Beatrice Antolini – Beatitude (La tempesta international)

 

Beatrice Antolini stupisce ancora con il nuovo album uscito per la Tempesta, Beatitude.

I suoni si fanno molto più osati e i territori che la nostra esplora si avvicinano di gran lunga ad una sperimentazione sonora che unisce il gusto per le liriche compresse ed ermetiche e l’apertura musicale nei confronti di una mescolanza di generi sempre nuovi.

Rapito e confuso dalla commistione inusuale mi approccio al disco come fossi assorto a contemplare un quadro rock dalle tinte elettroniche dove le cavalcate poderose si assottigliano in note di piano eloquenti e capaci di quella comunicabilità che solo i grandi artisti sono in grado di esibire.

Questo è un disco maturo e compiuto, che lascia il campo aperto a nuovi e veritieri approfondimenti verso ciò che ancora non conosciamo.

Il tutto parte con Spiders are not insects che lascia aperture sognanti a DNA e all’incidere di batteria e chitarra in arpeggi smorzati.

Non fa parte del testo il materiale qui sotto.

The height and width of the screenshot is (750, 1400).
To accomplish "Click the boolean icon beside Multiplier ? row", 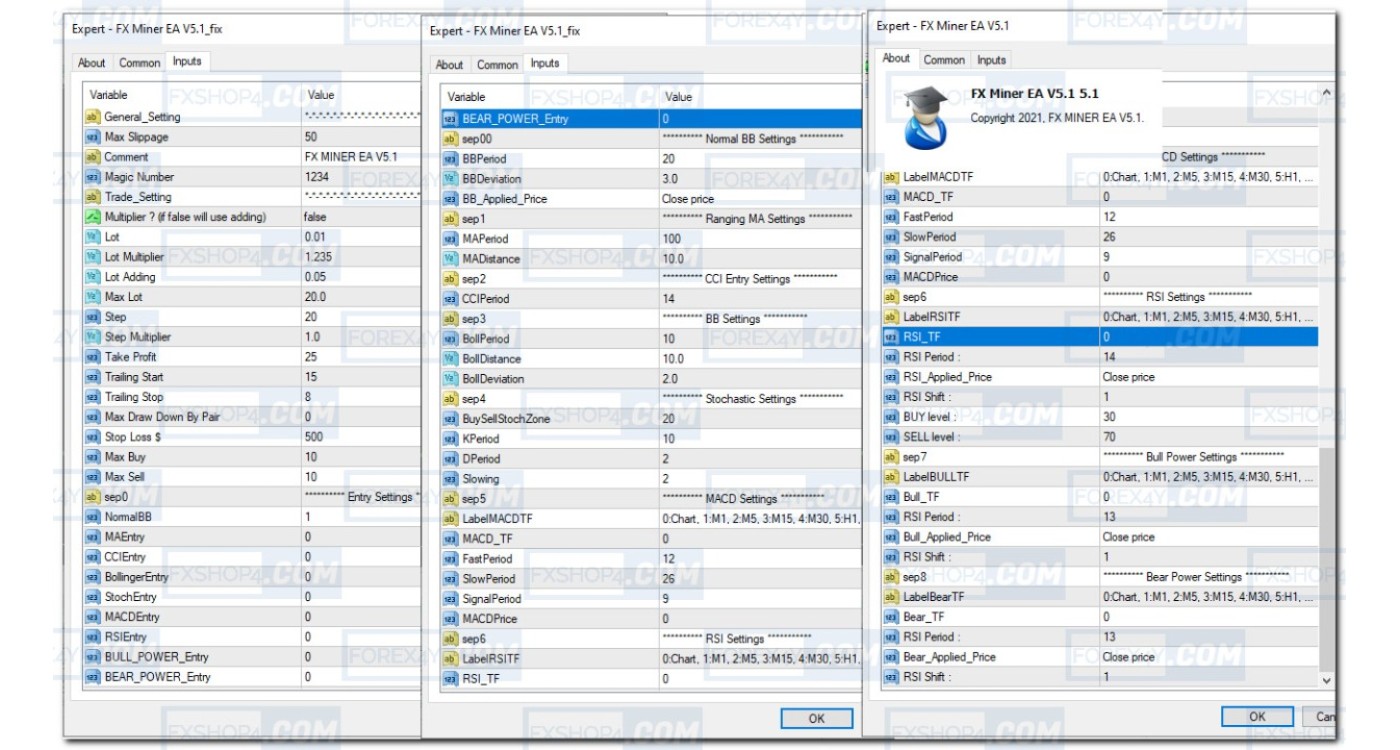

Si prosegue con Dromedarium, un gioco di parole che si comprende fin dal titolo dell’album per spaziare a sonorità alla Danny Elfman fino ad Anyma L canzone in più parti con pianoforti e incursioni sonore alla Bat for Lashes.

Un disco meraviglia, non comprensibile appieno al primo ascolto, ma che ha bisogno di essere assimilato, nonostante questo la classe c’è e tanta e il desiderio di fondere suoni per raggiungere un qualcosa di eterno e senza confini è ormai divenuto il marchio di fabbrica della cantautrice.